In 2009, the strength of the evidence for a 'same-day diagnosis' approach (microscopy of two consecutive sputum specimens on the same day) was assessed by the World Health
Organization (WHO), following standards appropriate for evaluating both the accuracy and the effect of new interventions on patients and public health. It was found that there was sufficient generalizable evidence that a same-day diagnosis approach is equivalent, in terms of diagnostic accuracy, to conventional microscopy case-finding strategies. Neveretheless, significant organizational and programme changes would be required to optimize the advantages of sameday diagnosis, to ensure that laboratory results are received back at the health facility and that patients start treatment on the same day. In addition, there is currently no evidence that early diagnosis of TB results in better uptake of treatment or improved treatment outcomes, so that programmes must closely monitor the effect of revised case-finding strategies.

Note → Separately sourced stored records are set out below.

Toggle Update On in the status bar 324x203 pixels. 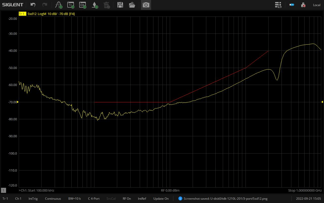pyautogui.click(x=161, y=198)
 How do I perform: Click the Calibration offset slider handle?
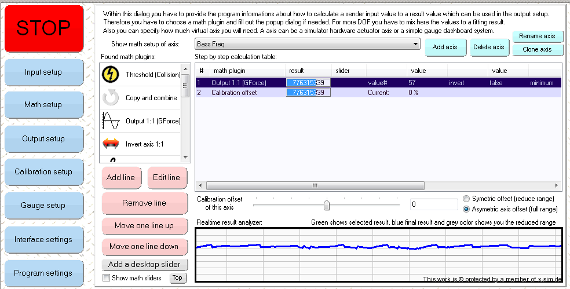tap(327, 205)
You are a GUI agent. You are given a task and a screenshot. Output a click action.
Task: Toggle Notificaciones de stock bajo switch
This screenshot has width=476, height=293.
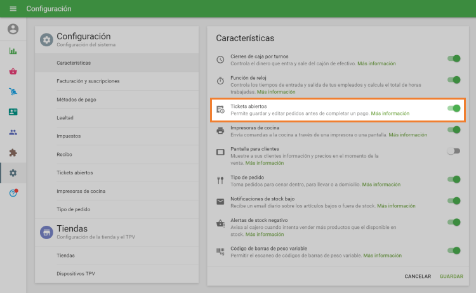(454, 200)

On the basis of these findings, WHO recommends that countries that have successfully
implemented current WHO policy for a two-specimen case-finding strategy consider switching to same-day diagnosis, especially in settings where patients are likely to default from the diagnostic process. Countries that are still using the three-specimen case-finding strategy should consider a gradual change to same-day diagnosis, once WHO-recommended external microscopy quality assurance systems are in place and good-quality microscopy results have been documented. It is essential that programmatic, logistic and operational implications at country level be taken into account in implementation of same-day diagnosis.